Un rêve bref, au cours d’un sommeil bref et crispé auquel je m’accrochais convulsivement dans un bonheur immense. Un rêve aux ramifications multiples contenant mille corrélations qui, d’un seul coup, s’éclairaient en même temps. Ce qui m’en est resté est à peine le souvenir du sentiment qui formait le fond.

Franz Kafka, « Journaux », Œuvres complètes (3), Gallimard, p. 513.

David Farreny, 9 nov. 2012
autrement

À propos de rien, une fois, elle avait déclaré à Julie qu’elle ne se lavait jamais les pieds pour la simple raison que, en prenant sa douche, ils étaient autrement nettoyés par toute l’eau savonneuse qui coulait sur eux.

Alain Sevestre, Poupée, Gallimard, p. 286.
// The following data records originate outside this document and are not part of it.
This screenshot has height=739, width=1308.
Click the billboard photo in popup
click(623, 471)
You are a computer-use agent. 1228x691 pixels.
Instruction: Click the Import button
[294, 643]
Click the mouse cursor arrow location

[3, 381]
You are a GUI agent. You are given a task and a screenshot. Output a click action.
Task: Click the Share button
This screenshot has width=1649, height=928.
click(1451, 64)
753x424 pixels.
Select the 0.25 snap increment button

Cécile Carret, 19 mars 2014
ordre

Si l’on écarte l’origine mythique de la notion de monde, on s’aperçoit qu’elle procède de la longue habitude des humains d’observer la régularité de quelques phénomènes naturels tels que, par exemple, la rotation des planètes, le cycle des saisons, l’alternance du jour et de la nuit, la succession de la vie et de la mort, etc. Or non seulement la perception répétée de ces faits imprime en leur imagination la tenace illusion d’un ordre universel, mais elle les détourne de la cruelle perception du hasard qui tantôt unit les conditions pour qu’une chose existe, tantôt les désunit pour qu’elle n’existe plus ou, tantôt encore, ne les réunit pas pour qu’elle n’existe jamais. À cause du hasard, une chose est ou n’est pas. À cause du hasard, le monde est impossible. De vastes systèmes de phénomènes en interaction apparaissent sans doute dans l’univers, mais cela n’engendre ou n’implique ni équilibre ni stabilité. Puis, donc, que le hasard produit et détruit ou, aussi bien, ne produit pas, comment le définir autrement que comme la pire des causes – causarum pessima ? Mais l’hallucination cosmique est si puissante que, dès qu’un événement jugé inhabituel intervient dans l’univers, au lieu de le considérer dans sa normale contingence, les humains s’empressent d’y voir une exception qui confirme une règle ou une loi : une catastrophe, ou un miracle, relève forcément d’un pourquoi – une cause – et d’un pour quoi – une finalité. Quand un Bergson, venant au renfort de cette superstition populaire, déclare que « le désordre n’est qu’un cas particulier de l’ordre », cela témoigne bien de la force avec laquelle s’exprime le refus de constater et d’admettre le contraire : que l’ordre n’est qu’une forme accidentelle et, même, miraculeuse, du désordre. Et quand les humains, en dépit de l’évidence, s’obstinent à nier le caractère aléatoire de la régularité des phénomènes, cela trahit leur impuissance à se délivrer de l’angoisse de vivre dans le chaos. Un cosmos, tel qu’ils l’imaginent, existerait, ils ignoreraient la crainte comme l’espérance et ne s’adonneraient ni à la religion, ni à la métaphysique – ni à la politique –, expressions de leur désir malheureux de monde, ou, dirait Freud, de leur narcissisme brisé sur les épreuves de la réalité.

Frédéric Schiffter, « Le monde comme désir et comme illusion », Le philosophe sans qualités, Flammarion.